Shopping for insurance quotes is deceptively simple: you shop in much the same way you’d shop multiple rates for auto insurance: using online quotes, calculators and comparison tools, and by calling companies on the phone. They’ll likely ask you for the following information in order to prepare a quote:


  • Identification information for you.
  • The address of your home.
  • If you’ve done any recent upgrades or repairs.
  • The condition of some of the items in your home.


Once you’ve done your research, don’t be tempted to pick a provider based on the lowest price. You want to get a sense for how much customer service each company delivers too: how quickly could you get in touch with them in the event of an emergency, how easy it is to file a claim. These details matter if something unforeseen happens to your home!


Step #3 – Research Additional Ways to Save


If the quotes you’re getting aren’t lowering your monthly premiums enough, consider researching additional ways to save money on your homeowners' insurance.


First, always ask: what’s included and what’s not included in the policy they’re quoting you for. Remember that insurance agents are salesmen, and they may be quoting you for a fancy plan with the coverage you don’t really need. By asking upfront, you can avoid any unexpected fees or surprises.

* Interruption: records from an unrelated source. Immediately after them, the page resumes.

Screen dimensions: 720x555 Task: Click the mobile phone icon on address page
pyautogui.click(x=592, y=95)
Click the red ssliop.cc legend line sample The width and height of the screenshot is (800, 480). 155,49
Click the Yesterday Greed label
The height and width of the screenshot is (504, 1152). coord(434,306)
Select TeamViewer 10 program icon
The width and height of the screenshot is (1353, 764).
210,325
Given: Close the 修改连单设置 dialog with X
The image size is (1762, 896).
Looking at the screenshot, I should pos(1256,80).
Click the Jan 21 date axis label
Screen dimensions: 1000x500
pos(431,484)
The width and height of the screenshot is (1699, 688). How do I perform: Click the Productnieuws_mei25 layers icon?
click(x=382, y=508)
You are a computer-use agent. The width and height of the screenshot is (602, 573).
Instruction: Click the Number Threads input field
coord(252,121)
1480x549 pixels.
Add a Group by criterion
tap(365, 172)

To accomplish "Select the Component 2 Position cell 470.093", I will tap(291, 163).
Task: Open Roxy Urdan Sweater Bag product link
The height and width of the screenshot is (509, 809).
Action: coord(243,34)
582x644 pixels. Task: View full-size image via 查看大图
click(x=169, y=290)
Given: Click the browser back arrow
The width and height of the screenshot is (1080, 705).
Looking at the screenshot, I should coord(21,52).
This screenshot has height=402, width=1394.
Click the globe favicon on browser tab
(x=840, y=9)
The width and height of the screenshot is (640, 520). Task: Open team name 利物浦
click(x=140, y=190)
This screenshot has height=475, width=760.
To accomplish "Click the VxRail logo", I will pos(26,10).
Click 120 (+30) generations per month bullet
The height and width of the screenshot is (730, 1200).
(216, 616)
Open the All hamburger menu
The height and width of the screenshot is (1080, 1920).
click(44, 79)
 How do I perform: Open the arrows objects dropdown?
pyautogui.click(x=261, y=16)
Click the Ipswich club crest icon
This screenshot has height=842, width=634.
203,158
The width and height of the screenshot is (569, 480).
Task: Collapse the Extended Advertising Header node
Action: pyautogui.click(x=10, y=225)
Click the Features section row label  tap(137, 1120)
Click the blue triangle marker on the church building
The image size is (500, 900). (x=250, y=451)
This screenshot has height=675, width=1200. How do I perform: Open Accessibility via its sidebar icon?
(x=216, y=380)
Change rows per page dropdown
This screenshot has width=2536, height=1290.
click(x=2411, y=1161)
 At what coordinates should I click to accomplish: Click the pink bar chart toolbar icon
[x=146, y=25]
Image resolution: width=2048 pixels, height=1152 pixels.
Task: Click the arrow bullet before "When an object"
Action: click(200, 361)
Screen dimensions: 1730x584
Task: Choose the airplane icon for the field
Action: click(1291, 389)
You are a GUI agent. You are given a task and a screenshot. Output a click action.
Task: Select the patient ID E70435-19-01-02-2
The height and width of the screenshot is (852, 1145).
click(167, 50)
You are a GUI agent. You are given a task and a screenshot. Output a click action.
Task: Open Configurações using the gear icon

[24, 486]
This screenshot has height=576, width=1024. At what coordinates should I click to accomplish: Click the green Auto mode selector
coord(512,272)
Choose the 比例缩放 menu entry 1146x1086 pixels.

Second, consider a higher deductible in exchange for a lower monthly payment. A deductible is an amount the homeowner must pay before the insurance company will pay out on a claim. So, if you have a $5,000 deductible, you’ll have to pay that amount in the event of a home emergency. Most homeowner’s policy require only a $500 minimum deductible, but going above to $1,000 or $5,000 could substantially lower your monthly payment, provided you keep a healthy emergency fund in the event you need to file a claim.


Finally, ask what discounts your home may qualify for: home security systems, smoke alarms, disaster-proofing the roof and windows, gated communities, good credit, and bundling different types of insurance (multi-policy quotes for the win!) are easy ways to save on insurance. Again, you may have to ask in order to receive these discounts!


Shopping for homeowner’s insurance doesn’t have to be difficult, in fact, it’s probably one of the easiest parts of being a homeowner. Click here to get a quote from Liberty Mutual and see how much you can save!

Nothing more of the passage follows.